A couple of weeks ago, my parents came from across the country to visit. We had a baseball game that night, but we had the cell, and were waiting to hear from them when they got to the T station so we could pick them up (they always take the Silver Line from the airport). Their plane got in at 5, and at around 6:30 or so, we started wondering. Still wondering an hour later. An hour after that, not really worried but really wondering, we were milling around the house doing this or that, when Owen looked out the window and said, “I see them!”
Sure enough, there they were, having hiked uphill the 3 ½ miles from the T station with their backpacks. They came marching in, demanding supper, not even puffing. My dad’s 78 and my mom’s 77, and by gum, don’t I come from hearty stock??

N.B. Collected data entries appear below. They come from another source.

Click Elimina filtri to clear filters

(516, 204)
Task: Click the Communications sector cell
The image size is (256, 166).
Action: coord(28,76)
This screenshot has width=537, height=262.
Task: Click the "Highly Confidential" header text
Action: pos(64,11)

The next day, after the boys’ music lessons, all of us (sans my Beau, who unfortunately had to work) piled in the femmemobile to go down to Connecticut to a hotel near the Mashantucket Pequot Museum, which we were going to visit the next day. It’s a fabulous place and we had visited many years ago before it was completed. (My mom’s an archeologist, and she has it on good authority that there was no budget limit whatsoever on this museum – the Pequot tribe run Foxwoods Casino – so it is the finest interpretive museum of Native Americans anywhere in the country. If you visit, which you should, and set aside at least a day, prepare to be amazed!)
The whole way down, my dad sat in the back and lectured the boys, like he used to do to me on road trips. He’s a philosophy professor, and he was testing their math and logic skills, and finding out what they’re doing in school, talking about history, what he’s been reading, what they’ve been reading. My mom and I sat in front, me driving and smiling to myself, her navigating and smiling to herself.

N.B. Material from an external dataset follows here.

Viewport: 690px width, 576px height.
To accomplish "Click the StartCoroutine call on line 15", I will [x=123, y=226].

At the hotel, even though it was late, the pool was still open, so of course, the boys had to go. I didn’t get in myself, but sat on the edge with my feet in the water, and eventually became, through no fault of my own, part of the game of tag the boys were playing. They would rush around the pool laughing and gasping, then one of them would fling himself on my leg, shouting, “Mom’s base! Mom’s base!”
I kept thinking about being base, about mom being base, for days after our hotel stay. In the life-sized model of a Pequot village before the Europeans came, there’s a little boy on the roof of one of the wigwams, playing with his dog, and on the guided tour earphone thing it has the mom scolding gently, “Haven’t I told you not to climb on the roof? Come down from there!” Even if you didn’t have the earphone, you would be able to tell what she’s saying in Pequot – basic momspeak.
I never put it that way, but I’ve always thought of my mom as base, as a vast and varied source of knowledge (I’m always putting aside things I want to ask her), a source of history and gentle direction on how to be a good person. She has the most amazing memory: she can remember things she learned in her zoology class as an undergrad, grammar from high school, the names of kids in her first grade class.
I am a very different kind of person, but it makes me feel proud and humble to think I am base to my own kids, the way my mom is base to me. Part of the great sweep of generations, passing on the knowledge of our family to the own little fruits of my heart (only one of them is technically the fruit of my womb).
No matter how they join our families, we moms love our babies into being, and stay base, rock solid, holding them in our arms until they venture away and back, away and back, and finally, away. But if we’re lucky – as my mom and I are, as I hope my boys and I will be – even if they’re completely away, they always come back.